Below are the entries to work from; restate word for word the portion that opens with the line containing "You are a GUI" and closes with the line containing "Given: Open the KPI dropdown showing 総パケット", keeping both.

===== The data

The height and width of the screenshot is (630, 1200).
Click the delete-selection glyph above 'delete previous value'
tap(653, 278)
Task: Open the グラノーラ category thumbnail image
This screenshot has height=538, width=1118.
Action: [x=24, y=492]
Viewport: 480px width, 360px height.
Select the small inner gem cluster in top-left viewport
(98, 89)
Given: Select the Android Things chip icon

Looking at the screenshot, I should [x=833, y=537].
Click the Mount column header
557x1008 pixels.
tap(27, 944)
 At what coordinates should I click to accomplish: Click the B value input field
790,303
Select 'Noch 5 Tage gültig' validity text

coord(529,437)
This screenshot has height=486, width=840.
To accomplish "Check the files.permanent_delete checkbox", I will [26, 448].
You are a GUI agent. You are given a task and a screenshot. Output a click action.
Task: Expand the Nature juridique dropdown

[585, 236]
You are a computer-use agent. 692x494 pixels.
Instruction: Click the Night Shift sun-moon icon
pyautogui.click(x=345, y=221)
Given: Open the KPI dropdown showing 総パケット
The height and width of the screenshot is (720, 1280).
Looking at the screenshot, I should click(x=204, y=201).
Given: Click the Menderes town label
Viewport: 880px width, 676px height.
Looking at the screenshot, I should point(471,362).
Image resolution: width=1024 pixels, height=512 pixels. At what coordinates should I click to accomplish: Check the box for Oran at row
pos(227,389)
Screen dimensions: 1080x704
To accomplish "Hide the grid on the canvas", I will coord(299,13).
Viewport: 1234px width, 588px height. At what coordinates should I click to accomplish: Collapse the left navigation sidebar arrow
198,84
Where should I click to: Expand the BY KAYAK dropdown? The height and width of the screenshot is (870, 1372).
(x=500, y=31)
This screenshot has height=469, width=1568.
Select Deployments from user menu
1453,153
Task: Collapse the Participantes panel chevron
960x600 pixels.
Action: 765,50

==========

*Problem solution:*
You are a GUI agent. You are given a task and a screenshot. Output a click action.
Task: Expand the Nature juridique dropdown

[585, 236]
You are a computer-use agent. 692x494 pixels.
Instruction: Click the Night Shift sun-moon icon
pyautogui.click(x=345, y=221)
Given: Open the KPI dropdown showing 総パケット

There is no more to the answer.